The Information Commissioner's Office cannot even cope with their existing backlog of Data Protection and Freedom of Information Act work (which is measured in years, not in weeks) , and all of their advisory reports on Data Security or Privacy are simply ignored and never put into practice by Government Departments.
This Bill does not give the ICO any sort of veto or amendment powers over an Information Order.
The Bill provides no mechanism for a private citizen to challenge having their Sensitive Personal Data shared without their prior informed consent.
They will no longer be able to complain to the Information Commissioner, because the ICO will be bound by the newly amended Data Protection Act.
Judicial Review in the High Court in such a case is only available to the very rich, and will only apply after the data sharing collateral damage has already been done.
Note how these Information Orders sections 151 to 154 of this Coroners and Justice Bill are well down the numerical list of 162 clauses, so there is a huge danger that they will never be fully debated in the Commons, because of lack of time, after considering all the other controversial bits of the Bill, which will, no doubt, be subjected to a Programming / Guillotine motion.
Some of the other controversial bits of this Bill, which may allow the Information Orders clauses to be smuggled through without amendment.
- Another attempt to "nobble" Coroners Inquests in cases where the actions or inactions of the Police and UK and allied military forces and intelligence agencies are involved, such as the "friendly fire" inquests or the death of Jean Charles de Menezes:.
- No doubt the changes to the murder laws will also soak up a lot of the Opposition's time. e.g. clause 41 Partial defence to murder: loss of control
- Similarly the previous controversy about Witness Anonymity will also soak up parliamentary time. - clause 69 Witness anonymity orders
- The conditions for Investigation Anonymity Orders are bizarre:
(4) The condition in this subsection is that the person likely to have committed the qualifying offence ("the relevant person") is a person who was aged at least 11 but under 30 at the time the offence was committed.
The age of criminal responsibility is currently 10 years of age. What is the justification for an upper age limit of 30 ? Are there really no gang members or their parents, who are not older than 30 ?
- Another pointless clause which is already sitting up controversy amongst various religious groups as an attack on the freedom to preach that homosexuals are sinners etc., is:
In Part 3A of the Public Order Act 1986 (c. 64) (hatred against persons on grounds of sexual orientation etc), omit section 29JA (protection for discussion or criticism of sexual conduct etc)
This would repeal the amendment brought in by the recent Criminal Justice and Immigration Act 2008 Schedule 16 Hatred on the grounds of sexual orientation
The Explanatory Notes claim, rather unconvincingly that
The removal of the section will not affect the threshold required for the offence to be made out.
If so, then why was section 29JA created in the first place ?
- Clause 151 Assessment notices gives the Information Commissioner some more powers to investigate (by appointment only, with lots of warning, so no dawn raids) potential Data Protection Act breaches.

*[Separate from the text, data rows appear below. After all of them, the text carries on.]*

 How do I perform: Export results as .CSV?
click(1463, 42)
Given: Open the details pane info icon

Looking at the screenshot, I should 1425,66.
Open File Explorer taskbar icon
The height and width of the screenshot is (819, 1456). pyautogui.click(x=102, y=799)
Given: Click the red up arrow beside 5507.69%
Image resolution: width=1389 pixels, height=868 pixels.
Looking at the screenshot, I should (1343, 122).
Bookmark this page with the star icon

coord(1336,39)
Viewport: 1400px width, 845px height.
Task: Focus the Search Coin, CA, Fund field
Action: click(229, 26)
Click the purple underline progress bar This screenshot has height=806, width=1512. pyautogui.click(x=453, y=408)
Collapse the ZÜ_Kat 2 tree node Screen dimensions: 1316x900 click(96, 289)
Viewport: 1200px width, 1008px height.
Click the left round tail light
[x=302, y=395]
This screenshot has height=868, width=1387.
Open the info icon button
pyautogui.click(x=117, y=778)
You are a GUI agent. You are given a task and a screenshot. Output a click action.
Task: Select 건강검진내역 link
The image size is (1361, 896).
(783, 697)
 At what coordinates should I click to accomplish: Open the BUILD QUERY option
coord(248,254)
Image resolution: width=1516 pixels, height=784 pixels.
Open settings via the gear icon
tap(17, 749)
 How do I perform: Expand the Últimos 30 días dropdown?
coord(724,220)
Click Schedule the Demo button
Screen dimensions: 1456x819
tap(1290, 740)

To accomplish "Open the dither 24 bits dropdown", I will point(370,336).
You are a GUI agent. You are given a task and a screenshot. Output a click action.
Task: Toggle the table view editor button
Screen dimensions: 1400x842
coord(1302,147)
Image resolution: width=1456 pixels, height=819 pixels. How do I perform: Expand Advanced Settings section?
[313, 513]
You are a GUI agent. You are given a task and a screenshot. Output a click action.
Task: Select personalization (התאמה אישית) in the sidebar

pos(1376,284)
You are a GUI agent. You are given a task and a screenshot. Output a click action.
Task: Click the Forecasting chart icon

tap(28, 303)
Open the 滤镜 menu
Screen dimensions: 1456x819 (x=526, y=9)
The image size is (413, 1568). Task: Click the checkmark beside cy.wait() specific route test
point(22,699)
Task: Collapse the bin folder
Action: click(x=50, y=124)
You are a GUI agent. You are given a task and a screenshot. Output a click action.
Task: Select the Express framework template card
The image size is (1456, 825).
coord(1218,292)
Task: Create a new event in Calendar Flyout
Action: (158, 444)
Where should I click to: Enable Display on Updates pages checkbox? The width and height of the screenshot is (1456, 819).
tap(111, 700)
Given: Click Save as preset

However, for some bizarre reason, part of OFSTED, the school inspectors, is treated as being equivalent to "national security bodies" like the Security Service MI5 or GCHQ etc. by being exempted from such ICO Assessment Notices.
All in all a thoroughly over complicated Bill, seemingly designed to exploit the apparent unwillingness or incompetence of of MPs, to properly scrutinise and reject the Government's sneaky attempts to grab more power, and to further attack our fundamental data privacy rights.